If you've eliminated B-cell autoimmunity, and there's no evidence of T-cell autoimmunity, then what's left?

Possibly someone like @Jonathan Edwards could e.g. explain how the immune system could fail to re-set after an infection and cause ME --- or any other immune related hypothesis.

GWAS might be the way to find the cause of ME - at the moment we're not clear what causes ME.

 

We have not eliminated B cell autoimmunity but I agree that it is not looking very likely.

T cell autoimmunity does not exist very much as far as I can see. There is a rare genetic condition called AIR where T cells react to self but in general autoimmunity is not associated with any evidence of more anti-self T cells.

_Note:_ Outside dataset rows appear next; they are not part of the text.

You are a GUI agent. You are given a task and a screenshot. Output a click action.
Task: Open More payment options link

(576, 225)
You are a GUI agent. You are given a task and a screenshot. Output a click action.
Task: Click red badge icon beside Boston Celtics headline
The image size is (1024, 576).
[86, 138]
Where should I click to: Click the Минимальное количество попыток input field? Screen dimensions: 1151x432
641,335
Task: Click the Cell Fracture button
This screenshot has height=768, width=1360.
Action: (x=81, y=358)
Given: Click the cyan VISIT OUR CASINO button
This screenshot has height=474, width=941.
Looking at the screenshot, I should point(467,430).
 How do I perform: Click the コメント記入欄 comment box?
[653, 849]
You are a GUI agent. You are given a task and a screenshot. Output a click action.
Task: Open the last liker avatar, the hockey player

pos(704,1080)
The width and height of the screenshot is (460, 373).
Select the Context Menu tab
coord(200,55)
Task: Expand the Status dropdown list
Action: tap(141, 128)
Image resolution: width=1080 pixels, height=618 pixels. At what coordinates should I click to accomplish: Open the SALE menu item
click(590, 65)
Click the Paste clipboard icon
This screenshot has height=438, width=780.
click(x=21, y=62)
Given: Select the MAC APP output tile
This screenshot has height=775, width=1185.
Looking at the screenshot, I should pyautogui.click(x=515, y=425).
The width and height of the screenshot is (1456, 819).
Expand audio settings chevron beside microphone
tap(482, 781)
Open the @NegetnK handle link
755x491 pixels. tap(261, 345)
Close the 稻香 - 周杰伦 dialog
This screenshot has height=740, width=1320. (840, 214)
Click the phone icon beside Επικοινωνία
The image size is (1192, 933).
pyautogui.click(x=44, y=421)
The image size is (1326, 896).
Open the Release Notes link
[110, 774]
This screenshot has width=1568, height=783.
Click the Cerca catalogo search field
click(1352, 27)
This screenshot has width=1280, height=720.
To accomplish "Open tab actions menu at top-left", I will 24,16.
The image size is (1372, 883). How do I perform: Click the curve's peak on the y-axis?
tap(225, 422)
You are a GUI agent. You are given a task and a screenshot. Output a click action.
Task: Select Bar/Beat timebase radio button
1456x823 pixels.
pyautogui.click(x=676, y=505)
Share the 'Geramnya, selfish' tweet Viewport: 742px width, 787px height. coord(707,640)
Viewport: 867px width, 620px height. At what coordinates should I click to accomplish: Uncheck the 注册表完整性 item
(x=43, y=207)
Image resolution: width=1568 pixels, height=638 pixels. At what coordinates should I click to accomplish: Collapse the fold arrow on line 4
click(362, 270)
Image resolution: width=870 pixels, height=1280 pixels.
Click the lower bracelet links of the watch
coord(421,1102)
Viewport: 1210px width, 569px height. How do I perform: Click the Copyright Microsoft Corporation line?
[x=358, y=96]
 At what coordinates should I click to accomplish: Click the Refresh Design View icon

What is left is the sort of thing that happens after shigella or yersinia infection - most typically manifesting as 'Reiter's syndrome'. Psoriasis may be another example in some cases. Long term immune dysfunction triggered by infection is well documented in these cases. There is no real evicdence of T cells becoming anti-self but it does seem as if they are jiggered up in some way such that they cannot quieten down.

That is why I think changes in MAIT T cell populations would be intriguing. I am not sure that is panning out but it is still in the air.

An intriguing feature of T cells is that we know there are four sorts that home to different places: to gut (Crohn's), to skin (psoriasis), to mucosae (Reiter's) and to everywhere else (ankylosing spondylitis). I have wondered whether maybe there is a fifth population that do not go anywhere beyond the lymphoid system - sort of stay-at-home T cells. They would be a bit like military administrators, never sent to the field but important for organising wars.

An illness based on stay-at-home T cells might look quite like ME. There would be no inflammation in any specific tissue but still a constant flow of alarming messages sent to the war room under Whitehall.

What I don't think happens is that infections trigger autoimmunity. That is a very old chestnut that has never had any basis, except perhaps in one or two very specific situations and even there I am sceptical.

 

Thank you very much for sharing your thoughts.

 

Could exposure to yersinia cause problems later in life, with a delay of perhaps a decade?

I've also always had a few lymph nodes that are palpable and hard (on one side, with the corresponding lymph node on the other side of the body being unable to be found because it's not palpable and hard in the same way).